4. Spurs Are a Pain in The…
Lastly, roosters with unkempt spurs can injure you as you go about your morning chores. If your rooster has become territorial or perceives you as a threat to him or his hens, he may turn on you and use his spurs to either threaten or harm you.
Many will tell you that if you have a rooster like this, you should send him to “freezer camp” and not even mess around with removing his spurs. But, if he still holds a place in your heart and is a good rooster for your hens, you may want to revoke his spur permit.
Methods of Rooster Spur Removal
There are three ways you can go about removing your rooster’s spurs:
1. Surgically Removing Rooster Spurs
This method is best left to the pros. A veterinarian can permanently remove rooster spurs if they are causing problems.
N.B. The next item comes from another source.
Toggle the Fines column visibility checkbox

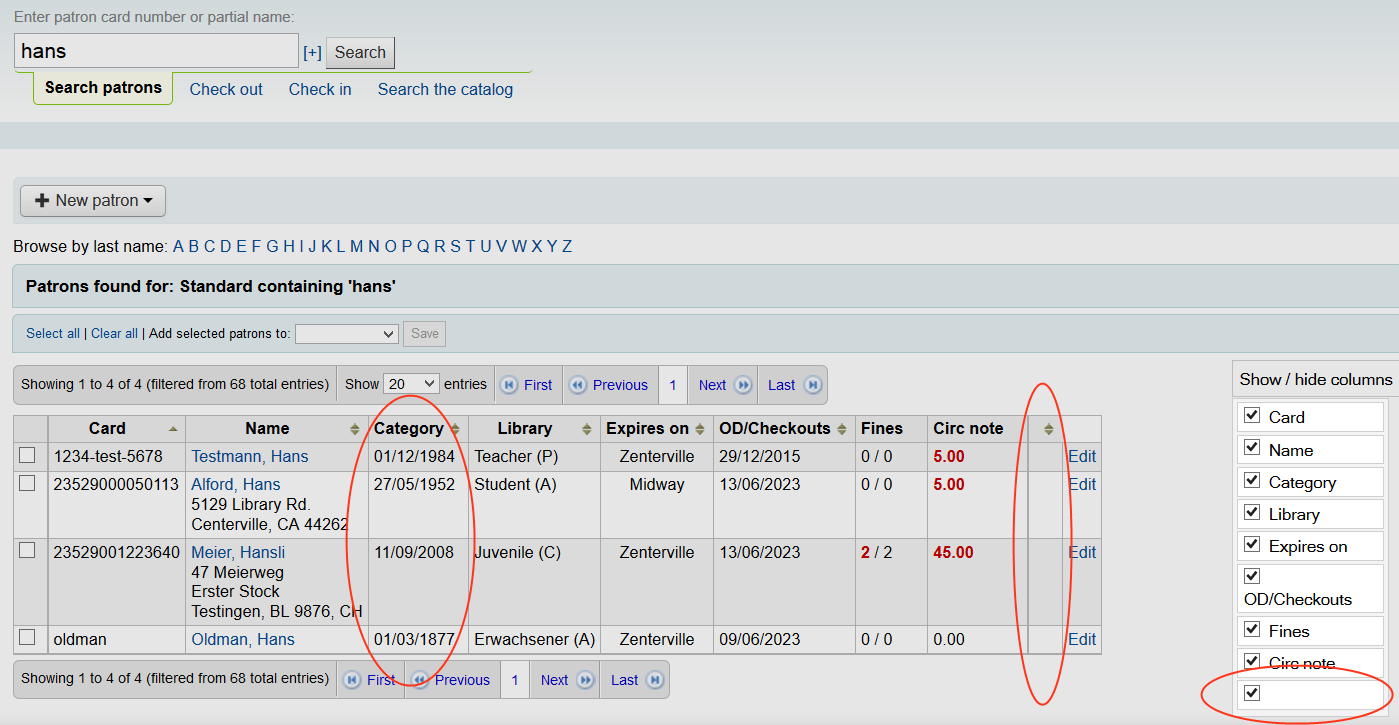[1251, 629]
Never try to do this yourself because, as you now know, the spur is an extension of your rooster’s leg bone, and he could bleed to death if not done correctly.
2. Trimming Spurs
Since I’ve compared the spur to a human fingernail, you’ve probably already made the assumption that spurs can be trimmed.
And yes, they can!
Trimming is a great option for those who just want to keep the spur trimmed down a bit.
You won’t remove rooster spurs completely with this method, but it does prevent injuries on the farm.
You can use a dog nail trimmer to clip the end of the spur off. However, while trimming, watch out for the quick to avoid bleeding.
3. The Dremmel Method
More and more chicken owners are using a Dremel tool to grind their rooster’s spur down to a safer length.
The reason this has become a popular pedicure choice is that a Dremel cauterizes as is grinds the spur down. This prevents significant blood loss and infection.
4. Removing the Sheath
The sheath is the outer layer of the spur. Within it, are other layers and eventually the quick…think of the layers like a tree’s rings.
Removing the sheath is not as difficult as it sounds, but it does tend to be a little hard to accomplish if you’re a bit squeamish.
Here’s how it works:
The sheath is gripped with pliers and slowly twisted off, leaving the newer nail, and the quick, intact. Before attempting to remove the sheath, it’s beneficial to warm the spur as it makes it easier to remove.
Some use a hot baked potato to heat the spur for a few minutes. They simply stick the potato on the spur and let it soften the sheath. Then they twist, and off it comes.
The advantage of removing only the sheath is allowing your rooster to keep his spurs. Using this method requires routine maintenance, so keep an eye on your rooster’s spurs to monitor length.
Note: If you decide to de-spur your rooster, always have blood stop (cornstarch will do) and Blue Kote on hand to prevent infections and pecking.
Now you know…roosters spurs can be removed and you know how to remove rooster spurs. But it’s not something you have to do to all of your roosters. Only the ones with abnormal spurs, those with aggressive breeding habits, or the mean roos in the flock.